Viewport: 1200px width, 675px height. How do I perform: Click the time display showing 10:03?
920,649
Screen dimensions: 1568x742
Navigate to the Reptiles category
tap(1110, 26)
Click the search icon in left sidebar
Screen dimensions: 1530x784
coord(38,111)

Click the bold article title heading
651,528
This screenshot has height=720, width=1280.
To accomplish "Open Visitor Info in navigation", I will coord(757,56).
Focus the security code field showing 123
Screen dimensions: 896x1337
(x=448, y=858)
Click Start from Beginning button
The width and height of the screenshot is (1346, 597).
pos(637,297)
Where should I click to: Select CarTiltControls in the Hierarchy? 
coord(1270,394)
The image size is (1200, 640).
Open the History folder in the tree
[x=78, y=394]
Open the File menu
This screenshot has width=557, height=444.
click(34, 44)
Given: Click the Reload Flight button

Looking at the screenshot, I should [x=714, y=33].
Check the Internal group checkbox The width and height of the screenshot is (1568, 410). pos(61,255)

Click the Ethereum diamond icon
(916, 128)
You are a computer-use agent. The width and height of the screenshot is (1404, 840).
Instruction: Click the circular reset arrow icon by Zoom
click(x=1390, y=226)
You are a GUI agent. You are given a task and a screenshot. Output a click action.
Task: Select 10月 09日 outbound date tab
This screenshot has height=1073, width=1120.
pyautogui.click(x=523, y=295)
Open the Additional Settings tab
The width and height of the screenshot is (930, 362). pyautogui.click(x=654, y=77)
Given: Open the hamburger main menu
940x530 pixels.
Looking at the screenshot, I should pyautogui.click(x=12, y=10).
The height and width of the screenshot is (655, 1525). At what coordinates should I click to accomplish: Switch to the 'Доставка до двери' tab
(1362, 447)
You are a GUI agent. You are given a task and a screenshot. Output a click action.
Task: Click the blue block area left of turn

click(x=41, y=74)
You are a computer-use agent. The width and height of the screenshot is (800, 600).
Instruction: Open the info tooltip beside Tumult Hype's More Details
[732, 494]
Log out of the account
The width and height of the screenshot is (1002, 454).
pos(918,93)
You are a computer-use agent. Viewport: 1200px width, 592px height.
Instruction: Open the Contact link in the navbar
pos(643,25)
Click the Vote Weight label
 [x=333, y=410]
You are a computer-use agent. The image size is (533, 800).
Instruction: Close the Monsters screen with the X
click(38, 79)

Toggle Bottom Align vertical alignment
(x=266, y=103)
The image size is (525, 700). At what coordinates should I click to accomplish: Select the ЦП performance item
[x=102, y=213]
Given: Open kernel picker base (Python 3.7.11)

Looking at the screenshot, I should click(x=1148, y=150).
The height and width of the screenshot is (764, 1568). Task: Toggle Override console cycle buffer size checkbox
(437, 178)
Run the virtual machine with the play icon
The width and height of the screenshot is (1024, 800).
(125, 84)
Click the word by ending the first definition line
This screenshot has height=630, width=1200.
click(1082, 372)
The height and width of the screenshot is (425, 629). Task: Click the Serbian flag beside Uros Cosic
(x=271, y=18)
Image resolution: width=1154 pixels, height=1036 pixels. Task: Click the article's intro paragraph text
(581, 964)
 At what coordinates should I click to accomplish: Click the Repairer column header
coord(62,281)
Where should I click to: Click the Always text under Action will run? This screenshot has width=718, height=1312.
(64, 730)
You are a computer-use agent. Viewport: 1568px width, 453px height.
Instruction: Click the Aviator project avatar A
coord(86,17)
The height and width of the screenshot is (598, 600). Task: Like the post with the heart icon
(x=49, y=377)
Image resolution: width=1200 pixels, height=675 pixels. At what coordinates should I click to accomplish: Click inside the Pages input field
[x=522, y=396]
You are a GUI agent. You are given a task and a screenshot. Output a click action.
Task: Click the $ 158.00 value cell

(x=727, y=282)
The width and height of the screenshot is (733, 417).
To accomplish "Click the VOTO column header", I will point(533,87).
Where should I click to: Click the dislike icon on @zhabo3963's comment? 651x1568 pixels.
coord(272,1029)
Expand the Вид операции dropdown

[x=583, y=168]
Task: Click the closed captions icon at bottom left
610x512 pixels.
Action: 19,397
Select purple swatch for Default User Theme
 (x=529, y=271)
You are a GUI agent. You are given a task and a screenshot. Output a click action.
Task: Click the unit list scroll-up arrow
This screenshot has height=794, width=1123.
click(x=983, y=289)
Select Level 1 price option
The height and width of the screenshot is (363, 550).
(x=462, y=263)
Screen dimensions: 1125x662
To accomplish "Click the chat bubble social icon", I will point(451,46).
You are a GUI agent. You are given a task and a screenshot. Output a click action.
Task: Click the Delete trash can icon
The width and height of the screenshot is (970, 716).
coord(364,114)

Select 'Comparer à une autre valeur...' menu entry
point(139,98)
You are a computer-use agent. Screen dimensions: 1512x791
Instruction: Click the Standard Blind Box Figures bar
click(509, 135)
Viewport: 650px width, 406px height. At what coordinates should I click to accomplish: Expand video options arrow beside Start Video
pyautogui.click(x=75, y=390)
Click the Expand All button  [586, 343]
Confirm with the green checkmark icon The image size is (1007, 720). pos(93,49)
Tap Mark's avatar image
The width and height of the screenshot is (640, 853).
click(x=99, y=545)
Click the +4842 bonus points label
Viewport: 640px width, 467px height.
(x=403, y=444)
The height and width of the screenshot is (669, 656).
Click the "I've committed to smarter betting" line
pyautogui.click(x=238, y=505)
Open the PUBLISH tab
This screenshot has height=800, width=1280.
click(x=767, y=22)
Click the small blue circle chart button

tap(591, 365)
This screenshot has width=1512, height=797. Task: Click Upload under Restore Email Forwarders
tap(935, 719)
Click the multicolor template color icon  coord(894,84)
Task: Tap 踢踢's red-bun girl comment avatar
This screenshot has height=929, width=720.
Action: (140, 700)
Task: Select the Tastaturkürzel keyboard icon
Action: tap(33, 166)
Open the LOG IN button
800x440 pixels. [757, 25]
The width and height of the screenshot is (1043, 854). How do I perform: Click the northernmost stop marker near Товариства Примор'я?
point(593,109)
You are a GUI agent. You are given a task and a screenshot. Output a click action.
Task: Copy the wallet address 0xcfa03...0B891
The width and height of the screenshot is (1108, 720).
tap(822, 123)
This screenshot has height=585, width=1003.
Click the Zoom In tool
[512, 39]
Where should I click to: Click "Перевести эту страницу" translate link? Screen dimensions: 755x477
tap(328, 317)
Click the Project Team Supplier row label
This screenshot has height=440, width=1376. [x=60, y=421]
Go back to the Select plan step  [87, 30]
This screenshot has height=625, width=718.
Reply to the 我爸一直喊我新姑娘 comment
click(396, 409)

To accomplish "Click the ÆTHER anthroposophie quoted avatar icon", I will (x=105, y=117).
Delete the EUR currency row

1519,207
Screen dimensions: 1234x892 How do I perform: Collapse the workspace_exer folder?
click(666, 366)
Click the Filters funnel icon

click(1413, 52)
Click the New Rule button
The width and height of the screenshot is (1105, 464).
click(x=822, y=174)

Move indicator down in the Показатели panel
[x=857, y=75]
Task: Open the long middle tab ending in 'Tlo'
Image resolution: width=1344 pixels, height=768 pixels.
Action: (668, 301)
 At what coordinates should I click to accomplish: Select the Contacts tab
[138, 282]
----------------
* STATED PROBLEM *
Output the data above as a numbered list, one entry per line, leaving out the blank lines.

* THE RESPONSE *
1. Viewport: 1200px width, 675px height. How do I perform: Click the time display showing 10:03?
2. 920,649
3. Screen dimensions: 1568x742
4. Navigate to the Reptiles category
5. tap(1110, 26)
6. Click the search icon in left sidebar
7. Screen dimensions: 1530x784
8. coord(38,111)
9. Click the bold article title heading
10. 651,528
11. This screenshot has height=720, width=1280.
12. To accomplish "Open Visitor Info in navigation", I will coord(757,56).
13. Focus the security code field showing 123
14. Screen dimensions: 896x1337
15. (x=448, y=858)
16. Click Start from Beginning button
17. The width and height of the screenshot is (1346, 597).
18. pos(637,297)
19. Where should I click to: Select CarTiltControls in the Hierarchy? 
20. coord(1270,394)
21. The image size is (1200, 640).
22. Open the History folder in the tree
23. [x=78, y=394]
24. Open the File menu
25. This screenshot has width=557, height=444.
26. click(34, 44)
27. Given: Click the Reload Flight button
28. Looking at the screenshot, I should [x=714, y=33].
29. Check the Internal group checkbox The width and height of the screenshot is (1568, 410). pos(61,255)
30. Click the Ethereum diamond icon
31. (916, 128)
32. You are a computer-use agent. The width and height of the screenshot is (1404, 840).
33. Instruction: Click the circular reset arrow icon by Zoom
34. click(x=1390, y=226)
35. You are a GUI agent. You are given a task and a screenshot. Output a click action.
36. Task: Select 10月 09日 outbound date tab
37. This screenshot has height=1073, width=1120.
38. pyautogui.click(x=523, y=295)
39. Open the Additional Settings tab
40. The width and height of the screenshot is (930, 362). pyautogui.click(x=654, y=77)
41. Given: Open the hamburger main menu
42. 940x530 pixels.
43. Looking at the screenshot, I should pyautogui.click(x=12, y=10).
44. The height and width of the screenshot is (655, 1525). At what coordinates should I click to accomplish: Switch to the 'Доставка до двери' tab
45. (1362, 447)
46. You are a GUI agent. You are given a task and a screenshot. Output a click action.
47. Task: Click the blue block area left of turn
48. click(x=41, y=74)
49. You are a computer-use agent. The width and height of the screenshot is (800, 600).
50. Instruction: Open the info tooltip beside Tumult Hype's More Details
51. [732, 494]
52. Log out of the account
53. The width and height of the screenshot is (1002, 454).
54. pos(918,93)
55. You are a computer-use agent. Viewport: 1200px width, 592px height.
56. Instruction: Open the Contact link in the navbar
57. pos(643,25)
58. Click the Vote Weight label
59.  [x=333, y=410]
60. You are a computer-use agent. The image size is (533, 800).
61. Instruction: Close the Monsters screen with the X
62. click(38, 79)
63. Toggle Bottom Align vertical alignment
64. (x=266, y=103)
65. The image size is (525, 700). At what coordinates should I click to accomplish: Select the ЦП performance item
66. [x=102, y=213]
67. Given: Open kernel picker base (Python 3.7.11)
68. Looking at the screenshot, I should click(x=1148, y=150).
69. The height and width of the screenshot is (764, 1568). Task: Toggle Override console cycle buffer size checkbox
70. (437, 178)
71. Run the virtual machine with the play icon
72. The width and height of the screenshot is (1024, 800).
73. (125, 84)
74. Click the word by ending the first definition line
75. This screenshot has height=630, width=1200.
76. click(1082, 372)
77. The height and width of the screenshot is (425, 629). Task: Click the Serbian flag beside Uros Cosic
78. (x=271, y=18)
79. Image resolution: width=1154 pixels, height=1036 pixels. Task: Click the article's intro paragraph text
80. (581, 964)
81.  At what coordinates should I click to accomplish: Click the Repairer column header
82. coord(62,281)
83. Where should I click to: Click the Always text under Action will run? This screenshot has width=718, height=1312.
84. (64, 730)
85. You are a computer-use agent. Viewport: 1568px width, 453px height.
86. Instruction: Click the Aviator project avatar A
87. coord(86,17)
88. The height and width of the screenshot is (598, 600). Task: Like the post with the heart icon
89. (x=49, y=377)
90. Image resolution: width=1200 pixels, height=675 pixels. At what coordinates should I click to accomplish: Click inside the Pages input field
91. [x=522, y=396]
92. You are a GUI agent. You are given a task and a screenshot. Output a click action.
93. Task: Click the $ 158.00 value cell
94. (x=727, y=282)
95. The width and height of the screenshot is (733, 417).
96. To accomplish "Click the VOTO column header", I will point(533,87).
97. Where should I click to: Click the dislike icon on @zhabo3963's comment? 651x1568 pixels.
98. coord(272,1029)
99. Expand the Вид операции dropdown
100. [x=583, y=168]
101. Task: Click the closed captions icon at bottom left
102. 610x512 pixels.
103. Action: 19,397
104. Select purple swatch for Default User Theme
105.  (x=529, y=271)
106. You are a GUI agent. You are given a task and a screenshot. Output a click action.
107. Task: Click the unit list scroll-up arrow
108. This screenshot has height=794, width=1123.
109. click(x=983, y=289)
110. Select Level 1 price option
111. The height and width of the screenshot is (363, 550).
112. (x=462, y=263)
113. Screen dimensions: 1125x662
114. To accomplish "Click the chat bubble social icon", I will point(451,46).
115. You are a GUI agent. You are given a task and a screenshot. Output a click action.
116. Task: Click the Delete trash can icon
117. The width and height of the screenshot is (970, 716).
118. coord(364,114)
119. Select 'Comparer à une autre valeur...' menu entry
120. point(139,98)
121. You are a computer-use agent. Screen dimensions: 1512x791
122. Instruction: Click the Standard Blind Box Figures bar
123. click(509, 135)
124. Viewport: 650px width, 406px height. At what coordinates should I click to accomplish: Expand video options arrow beside Start Video
125. pyautogui.click(x=75, y=390)
126. Click the Expand All button  [586, 343]
127. Confirm with the green checkmark icon The image size is (1007, 720). pos(93,49)
128. Tap Mark's avatar image
129. The width and height of the screenshot is (640, 853).
130. click(x=99, y=545)
131. Click the +4842 bonus points label
132. Viewport: 640px width, 467px height.
133. (x=403, y=444)
134. The height and width of the screenshot is (669, 656).
135. Click the "I've committed to smarter betting" line
136. pyautogui.click(x=238, y=505)
137. Open the PUBLISH tab
138. This screenshot has height=800, width=1280.
139. click(x=767, y=22)
140. Click the small blue circle chart button
141. tap(591, 365)
142. This screenshot has width=1512, height=797. Task: Click Upload under Restore Email Forwarders
143. tap(935, 719)
144. Click the multicolor template color icon  coord(894,84)
145. Task: Tap 踢踢's red-bun girl comment avatar
146. This screenshot has height=929, width=720.
147. Action: (140, 700)
148. Task: Select the Tastaturkürzel keyboard icon
149. Action: tap(33, 166)
150. Open the LOG IN button
151. 800x440 pixels. [757, 25]
152. The width and height of the screenshot is (1043, 854). How do I perform: Click the northernmost stop marker near Товариства Примор'я?
153. point(593,109)
154. You are a GUI agent. You are given a task and a screenshot. Output a click action.
155. Task: Copy the wallet address 0xcfa03...0B891
156. The width and height of the screenshot is (1108, 720).
157. tap(822, 123)
158. This screenshot has height=585, width=1003.
159. Click the Zoom In tool
160. [512, 39]
161. Where should I click to: Click "Перевести эту страницу" translate link? Screen dimensions: 755x477
162. tap(328, 317)
163. Click the Project Team Supplier row label
164. This screenshot has height=440, width=1376. [x=60, y=421]
165. Go back to the Select plan step  [87, 30]
166. This screenshot has height=625, width=718.
167. Reply to the 我爸一直喊我新姑娘 comment
168. click(396, 409)
169. To accomplish "Click the ÆTHER anthroposophie quoted avatar icon", I will (x=105, y=117).
170. Delete the EUR currency row
171. 1519,207
172. Screen dimensions: 1234x892 How do I perform: Collapse the workspace_exer folder?
173. click(666, 366)
174. Click the Filters funnel icon
175. click(1413, 52)
176. Click the New Rule button
177. The width and height of the screenshot is (1105, 464).
178. click(x=822, y=174)
179. Move indicator down in the Показатели panel
180. [x=857, y=75]
181. Task: Open the long middle tab ending in 'Tlo'
182. Image resolution: width=1344 pixels, height=768 pixels.
183. Action: (668, 301)
184.  At what coordinates should I click to accomplish: Select the Contacts tab
185. [138, 282]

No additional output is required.